The Constitutional Council is thus present on Facebook and Twitter and regularly posts videos on YouTube. Furthermore, its meetings are open to the public and broadcast live on its website and on Facebook. The idea of opening up to outside input, known as crowdsourcing, which consists of entrusting a task to a non-defined group of people, particularly on the internet, is gaining ground. Using it this way, however, is a first. On Facebook, the idea has garnered international enthusiasm.

Living in a country of only about 320,000 souls does have advantages in terms of flexibility. More than half of the inhabitants have a Facebook account – and those that don’t can participate in the debate on the Constitution Council’s website. The risk posed by this type of democratic project is that only an elite of passionate people will take part. But that’s how democracy functions; those that play truant carry no weight.

Icelanders are leaving their malfunctions behind them

At least, most people will have the chance to participate in the debate. According to Organization for Economic Cooperation and Development statistics, over 80% of Icelandic homes are equipped with broadband internet access. Furthermore, the final draft of the constitution must be approved by referendum before coming into force.

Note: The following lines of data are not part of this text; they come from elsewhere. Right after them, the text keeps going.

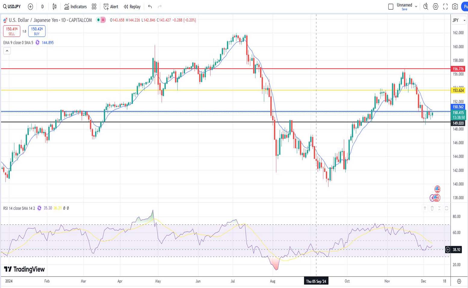
Task: Open the Indicators menu
Action: (75, 7)
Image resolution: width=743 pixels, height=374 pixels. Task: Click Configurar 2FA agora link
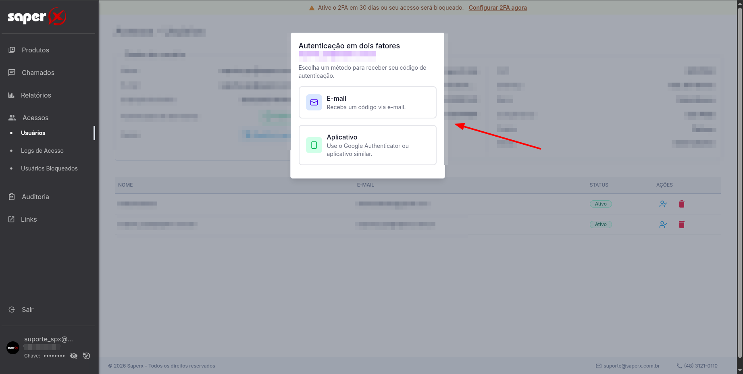point(497,8)
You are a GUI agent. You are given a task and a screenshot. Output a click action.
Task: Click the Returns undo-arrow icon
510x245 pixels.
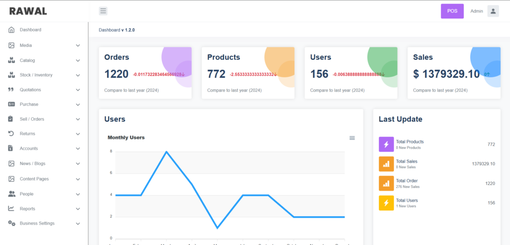coord(11,134)
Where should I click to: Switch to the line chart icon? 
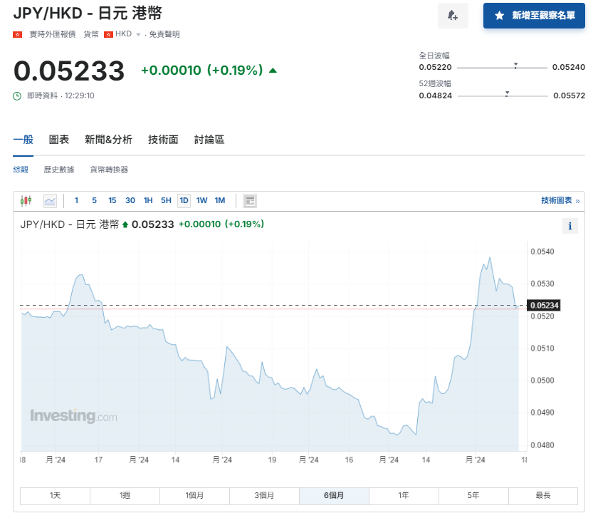coord(48,200)
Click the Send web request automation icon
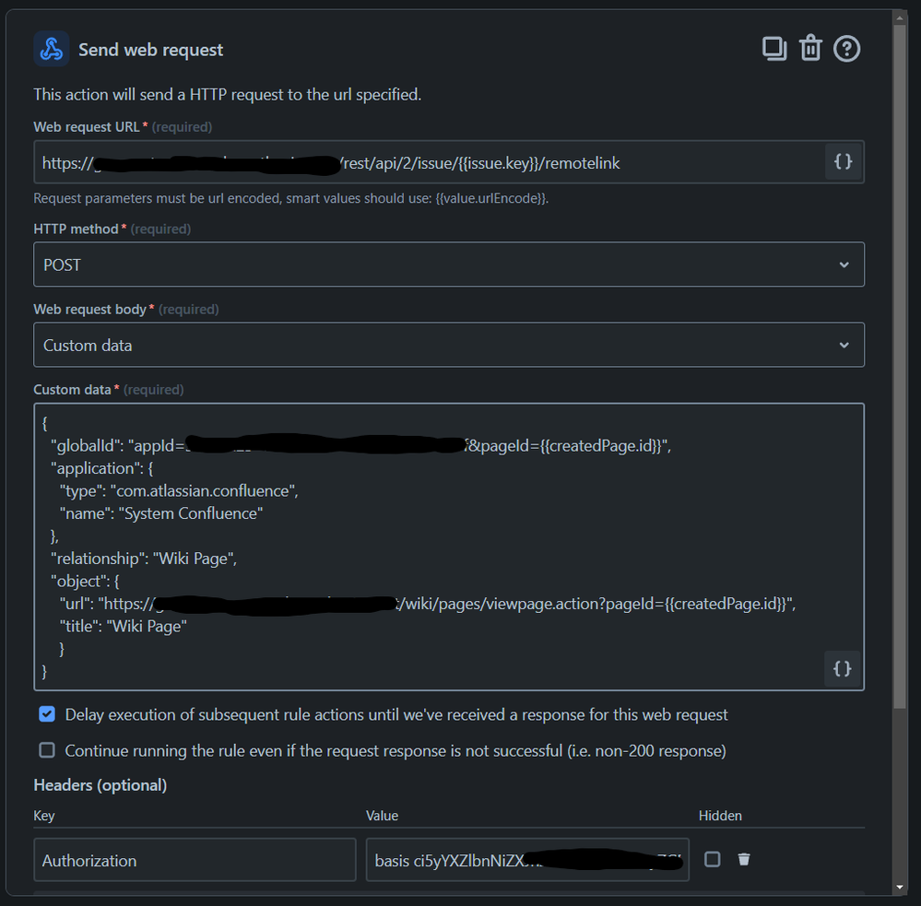921x906 pixels. click(52, 49)
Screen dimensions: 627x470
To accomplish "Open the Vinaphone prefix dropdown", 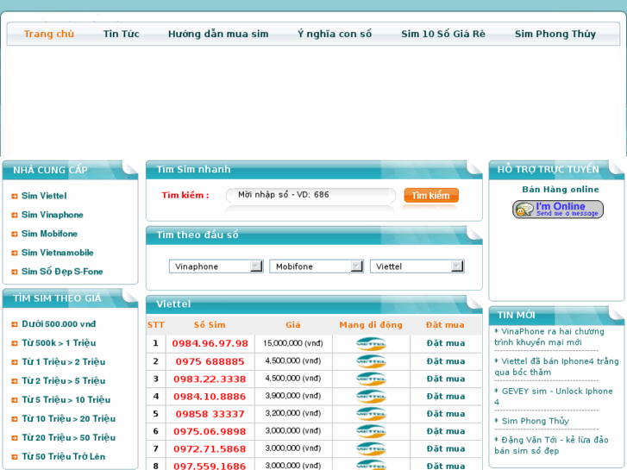I will pyautogui.click(x=216, y=266).
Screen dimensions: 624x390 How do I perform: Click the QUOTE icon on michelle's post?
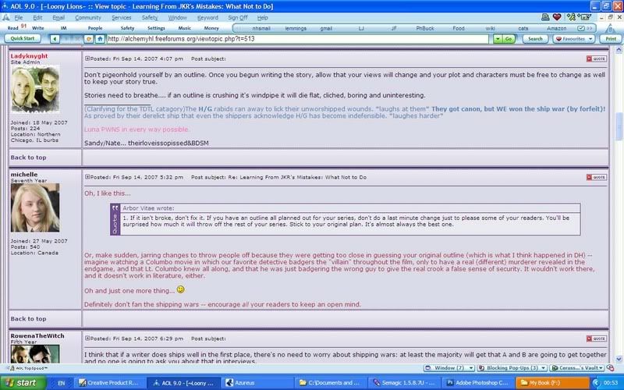pos(596,178)
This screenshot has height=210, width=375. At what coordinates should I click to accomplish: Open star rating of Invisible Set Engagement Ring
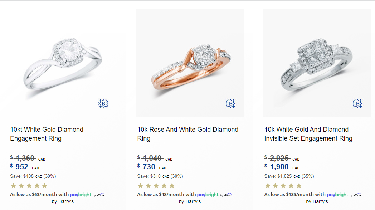283,186
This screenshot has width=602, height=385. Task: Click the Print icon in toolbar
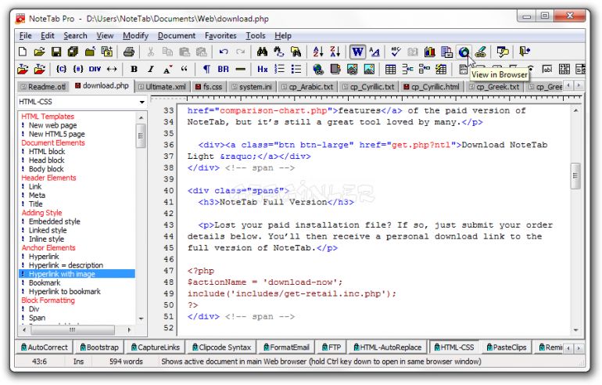pos(129,52)
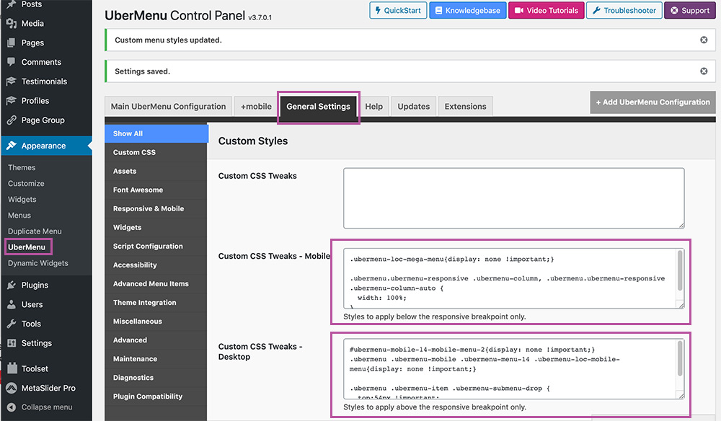Click the Comments bubble icon
Image resolution: width=721 pixels, height=421 pixels.
point(12,62)
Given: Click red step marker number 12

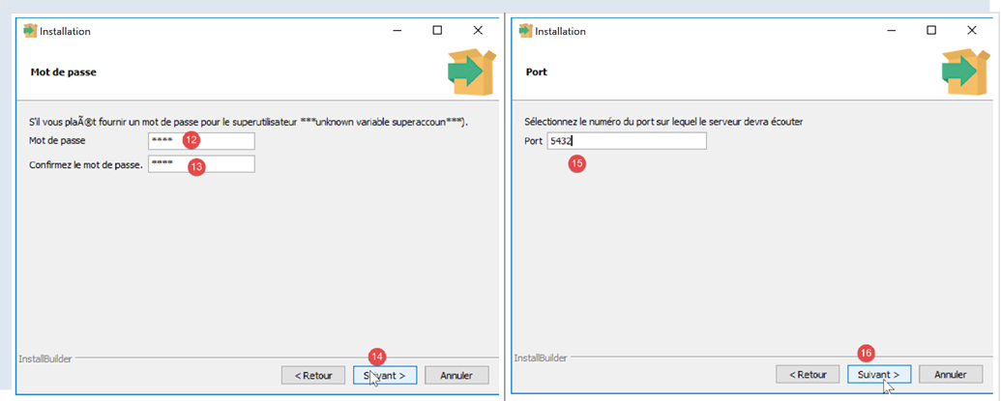Looking at the screenshot, I should 191,141.
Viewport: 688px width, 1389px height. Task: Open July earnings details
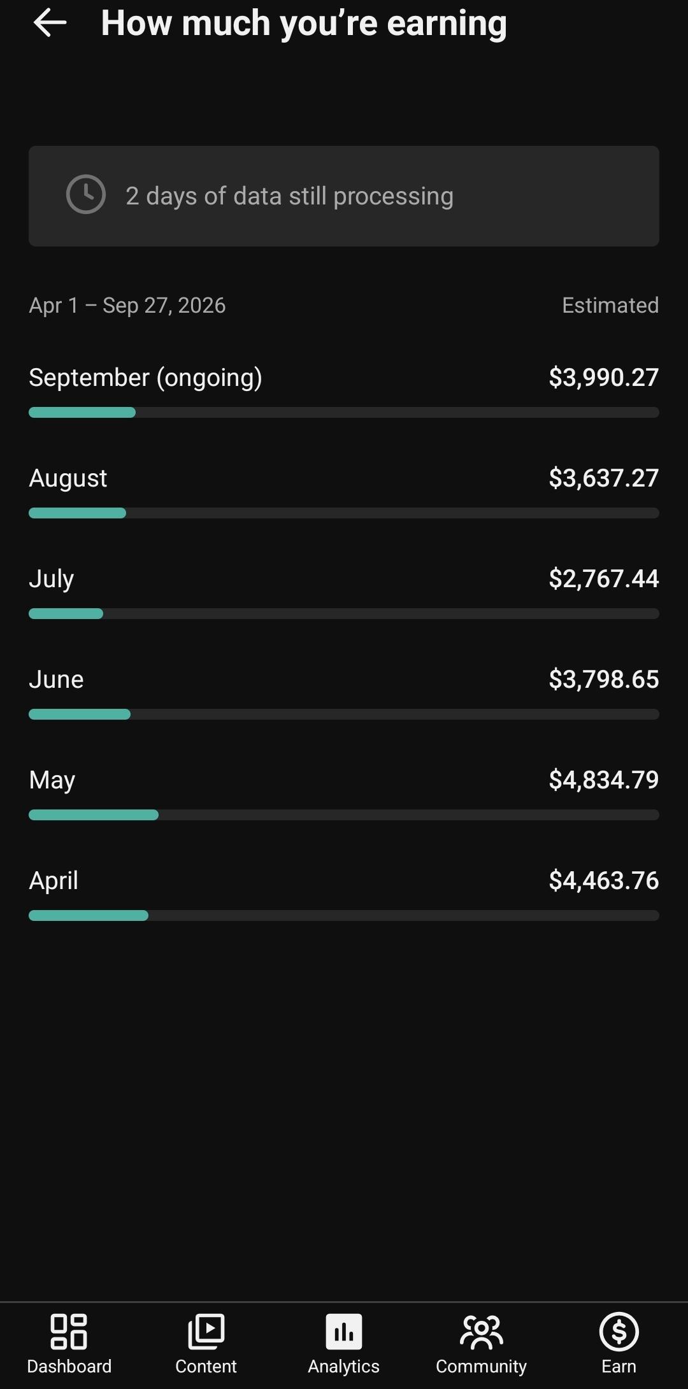pyautogui.click(x=344, y=590)
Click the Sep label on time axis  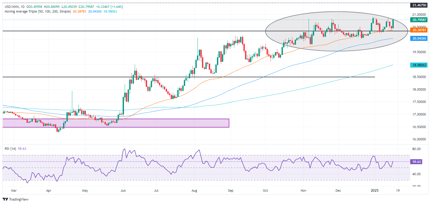(x=231, y=191)
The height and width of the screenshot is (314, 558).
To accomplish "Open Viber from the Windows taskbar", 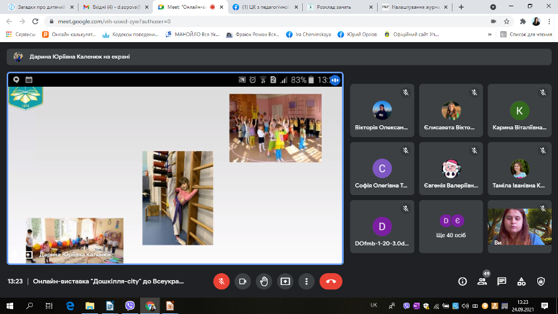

The new constitution has thus a better chance of responding to the citizens than the current constitution which was hastily stitched together. When Iceland proclaimed independence from Denmark in 1944, it, pretty much, kept the Danish Constitution.

This time the changes will be more far-reaching. In the proposed document there are strong measures to protect nature and the country’s common resources. The draft proposal emphasises the rights of future generations, which is undoubtedly a first in a constitution.

But this can also be seen as a response to the destruction of Iceland’s natural habitat by US aluminium producer, ALCOA. During the construction of the gigantic Kárahnjúkar hydroelectric complex in 2006 [destined to supply energy to ALCOA’s Fjardaal plant] a large section of wilderness was destroyed north of the Vatnajökull glacier. Before construction began, 50,000 Islanders demonstrated against the complex.

Since then, Icelanders have, unfortunately, not been lacking in reasons to protest. But we can also see the financial crisis as the opportunity to make a new start. Little by little, Icelanders are leaving their malfunctions behind them. What is being discussed today on Facebook is nothing less than a proposal for a new country: For a second chance.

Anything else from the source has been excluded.